Write outage ends here. Apps reconnect within a few seconds.

Verify

kubectl run verify --rm -it --image=mysql:8.0 --restart=Never -- \
  mysql -h mysql.default.svc.cluster.local -u <user> -p<pass> \
  -e "SELECT @@server_id, @@read_only"
-- read_only should be 0, server_id should match the replica

Do your maintenance

mysql-prod-primary is now idle. Reboot, patch, or do whatever you need.

Rejoin the primary as a replica

Once the machine is back up, connect to mysql-prod-primary and configure it as a replica.

SQL — run on mysql-prod-primary

STOP REPLICA;
RESET REPLICA ALL;
SET GLOBAL read_only = 1;
SET GLOBAL super_read_only = 1;
CHANGE REPLICATION SOURCE TO
  SOURCE_HOST     = 'mysql-prod-replica',
  SOURCE_USER     = 'repl',
  SOURCE_PASSWORD = '<REPL_PASSWORD>',
  SOURCE_AUTO_POSITION = 1,
  GET_SOURCE_PUBLIC_KEY = 1;
START REPLICA;

Verify

SHOW REPLICA STATUS\G
-- Replica_IO_Running: Yes
-- Replica_SQL_Running: Yes
-- Seconds_Behind_Source: 0

Rollback

↩

Roll back (before step 5 only)

If anything goes wrong before the EndpointSlice is patched, traffic is still going to the old primary.
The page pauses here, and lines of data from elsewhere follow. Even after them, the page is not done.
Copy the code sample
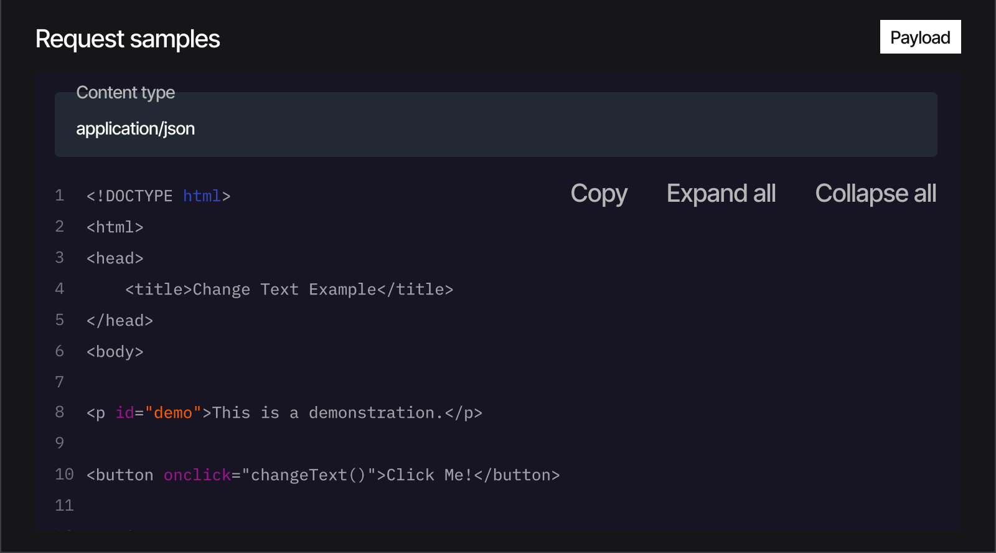996x553 pixels. (x=599, y=194)
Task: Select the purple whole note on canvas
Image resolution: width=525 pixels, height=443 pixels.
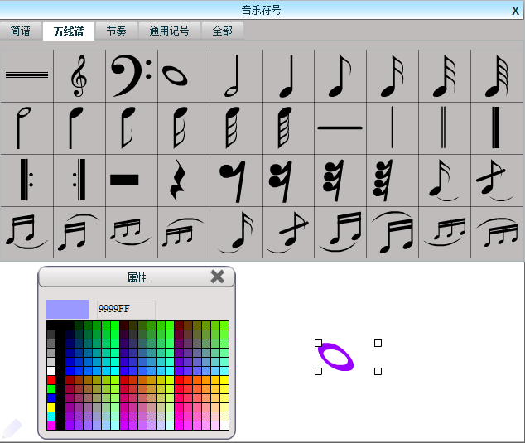Action: 335,357
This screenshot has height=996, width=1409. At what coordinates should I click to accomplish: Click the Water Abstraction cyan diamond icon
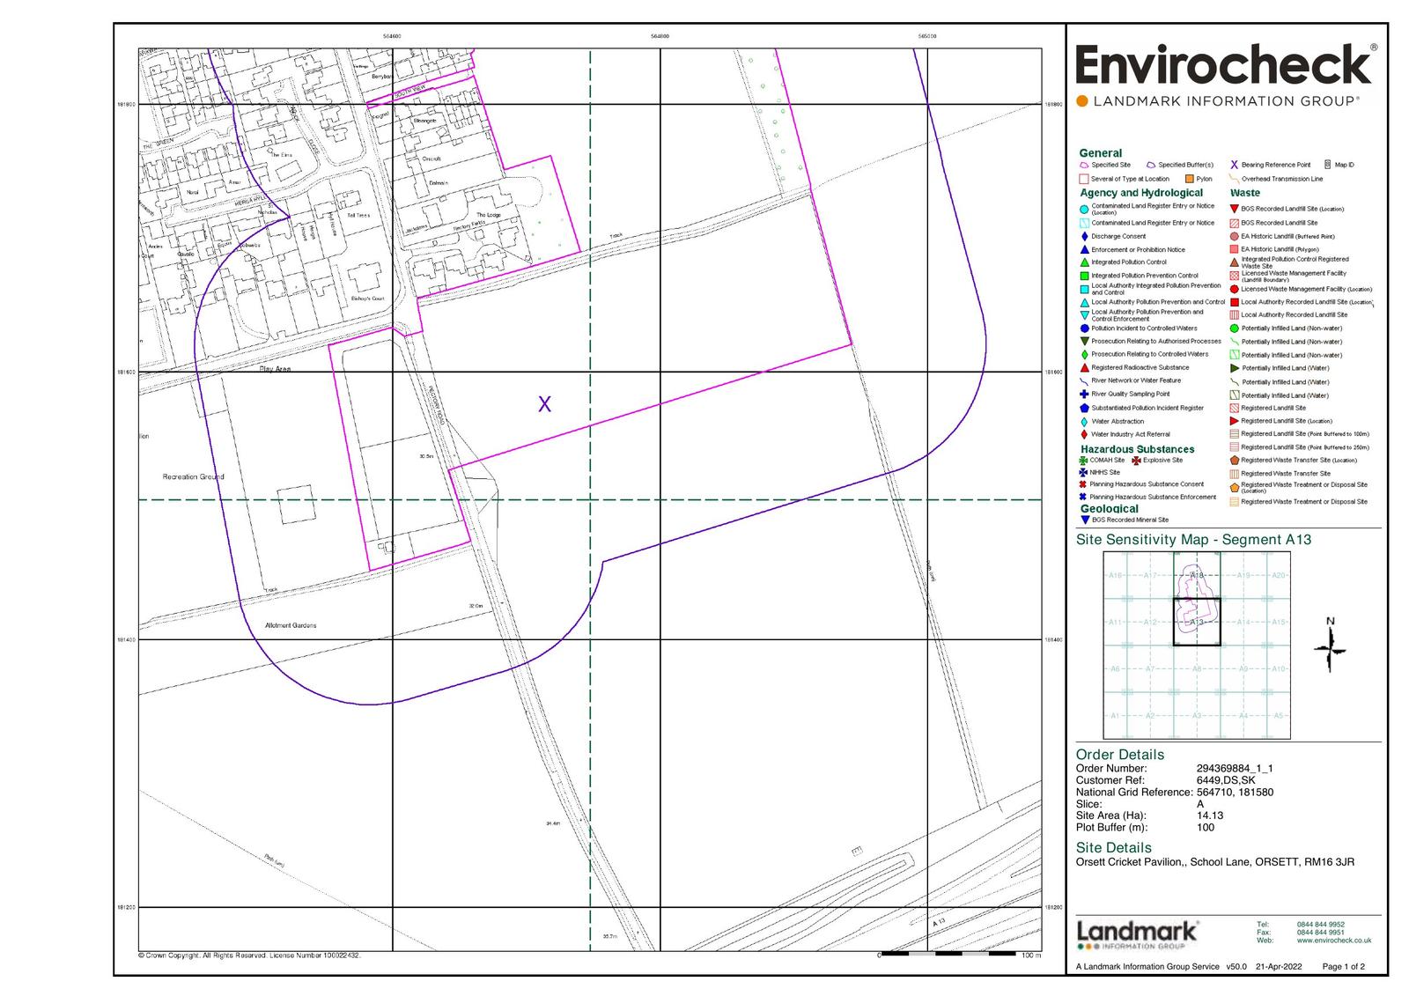pyautogui.click(x=1084, y=422)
Undo the freeze:

SQL — run on mysql-prod-primary

SET GLOBAL super_read_only = 0;
SET GLOBAL read_only = 0;

If you already promoted the replica (step 4), reconfigure it as a replica again:

SQL — run on mysql-prod-replica

STOP REPLICA;
RESET REPLICA ALL;
SET GLOBAL read_only = 1;
SET GLOBAL super_read_only = 1;
CHANGE REPLICATION SOURCE TO
  SOURCE_HOST     = 'mysql-prod-primary',
  SOURCE_USER     = 'repl',
  SOURCE_PASSWORD = '<REPL_PASSWORD>',
  SOURCE_AUTO_POSITION = 1,
  GET_SOURCE_PUBLIC_KEY = 1;
START REPLICA;

There is no rollback after step 5. Use the Restore Topology runbook instead.